Tally every line in the data that has the word "computer" and report only the total.

(Collected data)
---*---
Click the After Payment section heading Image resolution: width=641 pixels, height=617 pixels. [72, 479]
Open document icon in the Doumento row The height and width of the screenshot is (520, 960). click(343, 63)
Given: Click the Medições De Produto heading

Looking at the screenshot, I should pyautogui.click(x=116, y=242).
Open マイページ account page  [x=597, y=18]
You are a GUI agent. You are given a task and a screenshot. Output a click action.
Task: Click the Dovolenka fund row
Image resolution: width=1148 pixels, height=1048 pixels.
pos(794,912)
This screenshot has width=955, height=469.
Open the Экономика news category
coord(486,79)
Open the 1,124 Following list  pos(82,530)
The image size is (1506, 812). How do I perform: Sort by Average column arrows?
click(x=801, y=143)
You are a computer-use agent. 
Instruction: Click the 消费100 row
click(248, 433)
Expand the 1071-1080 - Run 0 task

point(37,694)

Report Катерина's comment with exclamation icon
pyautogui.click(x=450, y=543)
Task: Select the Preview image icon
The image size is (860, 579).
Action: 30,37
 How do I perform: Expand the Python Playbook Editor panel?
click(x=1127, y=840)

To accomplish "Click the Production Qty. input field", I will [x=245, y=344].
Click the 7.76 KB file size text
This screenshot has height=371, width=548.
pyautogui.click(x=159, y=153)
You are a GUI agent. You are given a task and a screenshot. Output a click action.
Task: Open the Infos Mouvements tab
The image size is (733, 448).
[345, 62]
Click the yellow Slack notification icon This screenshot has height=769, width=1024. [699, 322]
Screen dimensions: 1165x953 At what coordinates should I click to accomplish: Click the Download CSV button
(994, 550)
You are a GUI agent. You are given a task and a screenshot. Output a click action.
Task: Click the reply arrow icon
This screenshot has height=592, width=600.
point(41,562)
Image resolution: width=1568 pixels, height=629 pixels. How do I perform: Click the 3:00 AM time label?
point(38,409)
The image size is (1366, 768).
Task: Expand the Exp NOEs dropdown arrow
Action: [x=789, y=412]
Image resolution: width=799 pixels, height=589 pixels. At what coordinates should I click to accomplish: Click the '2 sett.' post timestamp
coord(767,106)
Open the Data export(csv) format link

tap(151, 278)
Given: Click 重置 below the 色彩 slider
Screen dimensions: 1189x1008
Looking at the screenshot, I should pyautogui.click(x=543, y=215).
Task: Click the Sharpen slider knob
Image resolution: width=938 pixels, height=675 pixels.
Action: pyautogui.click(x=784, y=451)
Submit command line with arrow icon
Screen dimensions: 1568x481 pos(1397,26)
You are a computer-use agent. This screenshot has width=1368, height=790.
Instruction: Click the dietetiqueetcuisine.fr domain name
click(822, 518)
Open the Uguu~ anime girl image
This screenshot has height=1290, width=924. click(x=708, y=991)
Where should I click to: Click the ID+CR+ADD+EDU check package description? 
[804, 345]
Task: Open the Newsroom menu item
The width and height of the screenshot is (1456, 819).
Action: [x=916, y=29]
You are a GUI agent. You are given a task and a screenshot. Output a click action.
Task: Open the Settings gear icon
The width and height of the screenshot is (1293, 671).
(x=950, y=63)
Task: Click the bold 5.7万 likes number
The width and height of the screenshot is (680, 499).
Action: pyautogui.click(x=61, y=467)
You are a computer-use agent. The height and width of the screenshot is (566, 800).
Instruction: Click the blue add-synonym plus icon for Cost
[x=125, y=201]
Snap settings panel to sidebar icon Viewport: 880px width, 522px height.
---*---
» ANSWER TO THIS PROBLEM
3